▶ _YOUR TASK_: Pick out every line in the records that contains the string "blue" and copy each of those lines. Treat uppercase and lowercase letters as different.

[begin INFORMATION GIVEN]

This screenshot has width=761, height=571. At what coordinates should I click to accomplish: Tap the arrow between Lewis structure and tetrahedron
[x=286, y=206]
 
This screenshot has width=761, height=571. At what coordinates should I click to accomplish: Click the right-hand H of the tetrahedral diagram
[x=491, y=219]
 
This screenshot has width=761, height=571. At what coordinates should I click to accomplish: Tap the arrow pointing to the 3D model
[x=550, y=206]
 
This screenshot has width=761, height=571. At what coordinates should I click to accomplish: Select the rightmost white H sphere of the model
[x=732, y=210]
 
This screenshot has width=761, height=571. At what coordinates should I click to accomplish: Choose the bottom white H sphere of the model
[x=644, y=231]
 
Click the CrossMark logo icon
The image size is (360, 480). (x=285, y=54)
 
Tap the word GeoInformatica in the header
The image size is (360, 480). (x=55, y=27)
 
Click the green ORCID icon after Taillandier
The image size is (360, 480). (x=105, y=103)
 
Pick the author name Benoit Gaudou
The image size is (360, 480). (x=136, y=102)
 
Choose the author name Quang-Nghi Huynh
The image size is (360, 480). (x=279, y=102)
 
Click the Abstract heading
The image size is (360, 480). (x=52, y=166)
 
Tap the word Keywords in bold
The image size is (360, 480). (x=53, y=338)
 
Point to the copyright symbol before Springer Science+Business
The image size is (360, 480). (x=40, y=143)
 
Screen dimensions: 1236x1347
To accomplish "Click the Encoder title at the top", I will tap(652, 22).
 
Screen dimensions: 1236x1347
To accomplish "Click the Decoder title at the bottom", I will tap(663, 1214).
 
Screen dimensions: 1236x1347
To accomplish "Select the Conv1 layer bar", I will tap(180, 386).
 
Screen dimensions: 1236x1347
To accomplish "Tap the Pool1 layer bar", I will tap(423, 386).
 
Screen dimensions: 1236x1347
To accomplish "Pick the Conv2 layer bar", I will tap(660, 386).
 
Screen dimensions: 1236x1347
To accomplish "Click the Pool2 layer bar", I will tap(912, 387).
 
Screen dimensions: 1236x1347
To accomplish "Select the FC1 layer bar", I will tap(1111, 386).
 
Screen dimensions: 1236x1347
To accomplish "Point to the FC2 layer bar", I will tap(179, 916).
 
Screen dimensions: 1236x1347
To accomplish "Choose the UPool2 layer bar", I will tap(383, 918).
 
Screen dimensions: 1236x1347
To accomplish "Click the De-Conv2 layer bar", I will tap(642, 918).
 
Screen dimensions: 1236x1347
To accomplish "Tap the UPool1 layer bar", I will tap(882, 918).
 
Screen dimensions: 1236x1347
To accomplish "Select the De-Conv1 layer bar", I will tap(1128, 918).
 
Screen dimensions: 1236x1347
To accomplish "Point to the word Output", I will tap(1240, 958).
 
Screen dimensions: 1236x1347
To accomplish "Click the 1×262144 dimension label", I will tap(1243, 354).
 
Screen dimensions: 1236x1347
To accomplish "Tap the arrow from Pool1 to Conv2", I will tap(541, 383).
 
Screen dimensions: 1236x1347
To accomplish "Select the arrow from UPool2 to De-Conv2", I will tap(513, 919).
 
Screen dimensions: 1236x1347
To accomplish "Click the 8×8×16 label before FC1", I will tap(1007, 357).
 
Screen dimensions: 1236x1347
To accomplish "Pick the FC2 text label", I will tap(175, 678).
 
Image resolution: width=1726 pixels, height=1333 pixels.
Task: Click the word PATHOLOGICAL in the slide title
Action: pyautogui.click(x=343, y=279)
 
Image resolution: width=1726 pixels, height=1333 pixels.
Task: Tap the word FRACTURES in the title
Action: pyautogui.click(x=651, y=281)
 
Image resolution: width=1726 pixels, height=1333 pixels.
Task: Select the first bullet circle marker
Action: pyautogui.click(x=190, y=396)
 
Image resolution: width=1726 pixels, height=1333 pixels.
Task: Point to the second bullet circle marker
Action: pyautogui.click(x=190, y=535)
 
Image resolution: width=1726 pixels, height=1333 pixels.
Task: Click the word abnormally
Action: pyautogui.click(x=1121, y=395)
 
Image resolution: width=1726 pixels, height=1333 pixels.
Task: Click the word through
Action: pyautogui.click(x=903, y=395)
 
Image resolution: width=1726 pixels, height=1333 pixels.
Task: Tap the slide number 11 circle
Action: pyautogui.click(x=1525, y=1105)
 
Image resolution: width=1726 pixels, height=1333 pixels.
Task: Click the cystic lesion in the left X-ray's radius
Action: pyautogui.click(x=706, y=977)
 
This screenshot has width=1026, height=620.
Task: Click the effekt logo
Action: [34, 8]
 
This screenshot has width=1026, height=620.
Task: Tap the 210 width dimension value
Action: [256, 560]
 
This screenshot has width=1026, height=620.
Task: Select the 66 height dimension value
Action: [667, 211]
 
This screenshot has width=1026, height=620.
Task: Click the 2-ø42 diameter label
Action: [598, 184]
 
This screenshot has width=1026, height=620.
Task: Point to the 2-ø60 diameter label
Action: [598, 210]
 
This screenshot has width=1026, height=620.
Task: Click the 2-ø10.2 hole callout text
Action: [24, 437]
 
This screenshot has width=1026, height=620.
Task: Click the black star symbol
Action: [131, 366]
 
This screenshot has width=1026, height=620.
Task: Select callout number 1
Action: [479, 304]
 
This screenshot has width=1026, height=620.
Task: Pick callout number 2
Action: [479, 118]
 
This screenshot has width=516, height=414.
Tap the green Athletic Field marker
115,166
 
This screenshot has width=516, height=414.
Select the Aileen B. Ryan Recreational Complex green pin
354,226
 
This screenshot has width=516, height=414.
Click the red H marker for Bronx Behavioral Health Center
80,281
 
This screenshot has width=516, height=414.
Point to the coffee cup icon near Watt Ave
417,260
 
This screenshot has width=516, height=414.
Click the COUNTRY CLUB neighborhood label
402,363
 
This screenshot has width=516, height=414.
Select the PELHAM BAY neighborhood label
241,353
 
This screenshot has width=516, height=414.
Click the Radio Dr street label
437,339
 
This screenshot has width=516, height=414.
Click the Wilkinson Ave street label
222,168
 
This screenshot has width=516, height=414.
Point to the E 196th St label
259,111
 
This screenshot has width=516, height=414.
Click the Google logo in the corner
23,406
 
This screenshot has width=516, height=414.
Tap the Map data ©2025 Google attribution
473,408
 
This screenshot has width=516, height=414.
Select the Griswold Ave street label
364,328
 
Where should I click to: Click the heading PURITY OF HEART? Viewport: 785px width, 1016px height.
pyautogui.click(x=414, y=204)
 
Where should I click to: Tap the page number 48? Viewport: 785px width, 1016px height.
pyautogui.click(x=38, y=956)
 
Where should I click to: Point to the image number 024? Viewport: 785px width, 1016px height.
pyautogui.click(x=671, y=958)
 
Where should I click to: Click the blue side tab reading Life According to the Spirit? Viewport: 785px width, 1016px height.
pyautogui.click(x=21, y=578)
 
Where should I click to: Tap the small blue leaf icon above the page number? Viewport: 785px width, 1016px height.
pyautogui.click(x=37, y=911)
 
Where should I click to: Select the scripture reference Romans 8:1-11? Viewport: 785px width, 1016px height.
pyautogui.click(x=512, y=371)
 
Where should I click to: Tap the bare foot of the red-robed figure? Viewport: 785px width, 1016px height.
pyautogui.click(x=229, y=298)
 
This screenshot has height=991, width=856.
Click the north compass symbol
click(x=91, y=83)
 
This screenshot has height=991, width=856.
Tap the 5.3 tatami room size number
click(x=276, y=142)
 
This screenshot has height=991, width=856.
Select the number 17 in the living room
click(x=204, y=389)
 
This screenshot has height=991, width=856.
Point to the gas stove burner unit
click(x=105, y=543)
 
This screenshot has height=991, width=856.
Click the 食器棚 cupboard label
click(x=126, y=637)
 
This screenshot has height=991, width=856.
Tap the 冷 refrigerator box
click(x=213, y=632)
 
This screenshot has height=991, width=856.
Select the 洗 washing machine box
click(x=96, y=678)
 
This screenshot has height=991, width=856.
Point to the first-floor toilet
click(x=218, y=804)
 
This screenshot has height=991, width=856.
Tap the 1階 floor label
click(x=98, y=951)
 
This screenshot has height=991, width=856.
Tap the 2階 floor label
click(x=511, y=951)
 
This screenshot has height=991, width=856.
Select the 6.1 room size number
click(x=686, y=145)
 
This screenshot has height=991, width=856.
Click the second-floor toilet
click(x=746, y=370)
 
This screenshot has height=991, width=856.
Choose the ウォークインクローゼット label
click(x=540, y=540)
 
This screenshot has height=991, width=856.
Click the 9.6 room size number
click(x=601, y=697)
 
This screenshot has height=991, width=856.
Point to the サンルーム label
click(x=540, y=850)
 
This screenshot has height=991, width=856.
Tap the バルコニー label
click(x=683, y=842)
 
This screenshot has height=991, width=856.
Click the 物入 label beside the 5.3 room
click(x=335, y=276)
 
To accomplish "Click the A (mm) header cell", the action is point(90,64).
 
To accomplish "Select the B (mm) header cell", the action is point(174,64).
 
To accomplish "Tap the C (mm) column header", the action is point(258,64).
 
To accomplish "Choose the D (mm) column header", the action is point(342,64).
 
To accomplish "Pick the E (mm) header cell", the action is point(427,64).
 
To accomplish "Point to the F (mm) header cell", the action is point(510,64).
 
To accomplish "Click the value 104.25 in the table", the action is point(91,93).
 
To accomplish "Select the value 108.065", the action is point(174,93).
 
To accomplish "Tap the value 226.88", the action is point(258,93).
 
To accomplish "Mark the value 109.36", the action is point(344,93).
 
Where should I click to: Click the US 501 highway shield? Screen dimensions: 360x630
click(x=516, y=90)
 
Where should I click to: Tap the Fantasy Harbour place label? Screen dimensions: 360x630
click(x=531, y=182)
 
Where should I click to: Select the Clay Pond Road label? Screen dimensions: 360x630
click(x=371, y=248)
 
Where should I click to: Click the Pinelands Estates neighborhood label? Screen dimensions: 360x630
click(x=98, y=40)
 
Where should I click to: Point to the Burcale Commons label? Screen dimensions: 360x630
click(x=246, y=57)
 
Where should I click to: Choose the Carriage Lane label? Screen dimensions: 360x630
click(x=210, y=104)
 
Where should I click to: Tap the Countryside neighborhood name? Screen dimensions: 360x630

[end INFORMATION GIVEN]

▶ _SOLUTION_:
Where should I click to: Click the blue side tab reading Life According to the Spirit? Viewport: 785px width, 1016px height.
Where should I click to: Tap the small blue leaf icon above the page number? Viewport: 785px width, 1016px height.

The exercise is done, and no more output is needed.